The two AR-15 rifles used by Syed Farook and Tashfeen Malik in Tuesday’s San Bernardino mass shooting were illegally modified, the ATF determined. The Trace reported yesterday afternoon that police descriptions of the scene suggested the shooting was carried out with weapons that skirted California firearms law. Then last night, The Wall Street Journal confirmed this hunch: one of the rifles had been altered to quickly release and accept magazines, which is illegal under California law. Investigators also found evidence that one of the rifles had been changed with the intent of making it fully automatic, a practice banned under federal law.

The two suspects in the San Bernardino shooting “sprayed the room” with more than 70 rounds from their AR-15 rifles in the course of their rampage, San Bernardino’s Chief of Police Jared Burguan said in a press conference Thursday. In addition, law enforcement officials found four “high capacity” magazines left at the scene when first responders arrived four minutes after the shooting began.
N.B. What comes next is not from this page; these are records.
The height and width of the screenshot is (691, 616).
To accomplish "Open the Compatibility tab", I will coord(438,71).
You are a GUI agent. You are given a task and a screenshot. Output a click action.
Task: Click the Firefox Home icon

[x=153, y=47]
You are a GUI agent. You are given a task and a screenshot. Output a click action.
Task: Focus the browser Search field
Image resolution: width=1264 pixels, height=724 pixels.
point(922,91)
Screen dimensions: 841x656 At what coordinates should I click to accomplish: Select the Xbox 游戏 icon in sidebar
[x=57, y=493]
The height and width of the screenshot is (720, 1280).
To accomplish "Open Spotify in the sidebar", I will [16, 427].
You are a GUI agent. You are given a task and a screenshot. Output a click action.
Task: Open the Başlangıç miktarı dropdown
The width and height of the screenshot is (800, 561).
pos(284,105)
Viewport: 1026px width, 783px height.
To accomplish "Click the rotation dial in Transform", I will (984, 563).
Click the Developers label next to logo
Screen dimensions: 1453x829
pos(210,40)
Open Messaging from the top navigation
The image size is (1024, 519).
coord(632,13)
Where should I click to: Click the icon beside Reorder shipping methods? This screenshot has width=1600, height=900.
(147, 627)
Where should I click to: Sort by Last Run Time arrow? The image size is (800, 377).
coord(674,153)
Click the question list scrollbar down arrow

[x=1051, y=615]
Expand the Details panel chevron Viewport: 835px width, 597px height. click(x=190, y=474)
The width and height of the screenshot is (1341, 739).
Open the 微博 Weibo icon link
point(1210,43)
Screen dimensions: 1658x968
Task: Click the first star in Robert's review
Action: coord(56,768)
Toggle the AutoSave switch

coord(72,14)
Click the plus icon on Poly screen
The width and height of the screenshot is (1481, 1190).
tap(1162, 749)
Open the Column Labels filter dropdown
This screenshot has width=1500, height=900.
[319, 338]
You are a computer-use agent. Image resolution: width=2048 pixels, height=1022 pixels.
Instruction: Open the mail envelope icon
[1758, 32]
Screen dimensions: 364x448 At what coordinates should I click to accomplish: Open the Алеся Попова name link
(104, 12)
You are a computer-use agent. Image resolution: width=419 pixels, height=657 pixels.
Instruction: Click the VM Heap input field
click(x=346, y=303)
In a final disclosure about the attackers’ weapons, ATF sources said the guns were purchased legally, four years ago, from stores in Southern California.

The suspects used two different brands of AR-15, one made by Smith & Wesson, and the other by a smaller manufacturer called DPMS, both of which were reportedly purchased by a third party. The Smith & Wesson rifle was modified in an attempt to make it fully automatic, and the DPMS rifle had been changed to quickly accept and release magazines. California bans the most common versions of the AR-15, which come with detachable magazines that allow for quick reloading with the touch of a button. To get around that law, many companies — including both Smith & Wesson and DPMS — make “California compliant” models with fixed magazines that can’t be released from the body of the gun with the press of a button. Often with these California models, shooters must open up the gun’s receiver and reload rounds one by one.

There are some partial workarounds, of course. So-called “bullet button” models of the AR-15 have a recessed magazine release button that can’t be pressed with a finger, but rather requires a small object, like the end of a bullet or some other tool. The feature is legal in California and faster than opening up the entire gun, but bullet button models are still slower and clumsier than a standard AR-15 available just over the state line in Arizona or Nevada.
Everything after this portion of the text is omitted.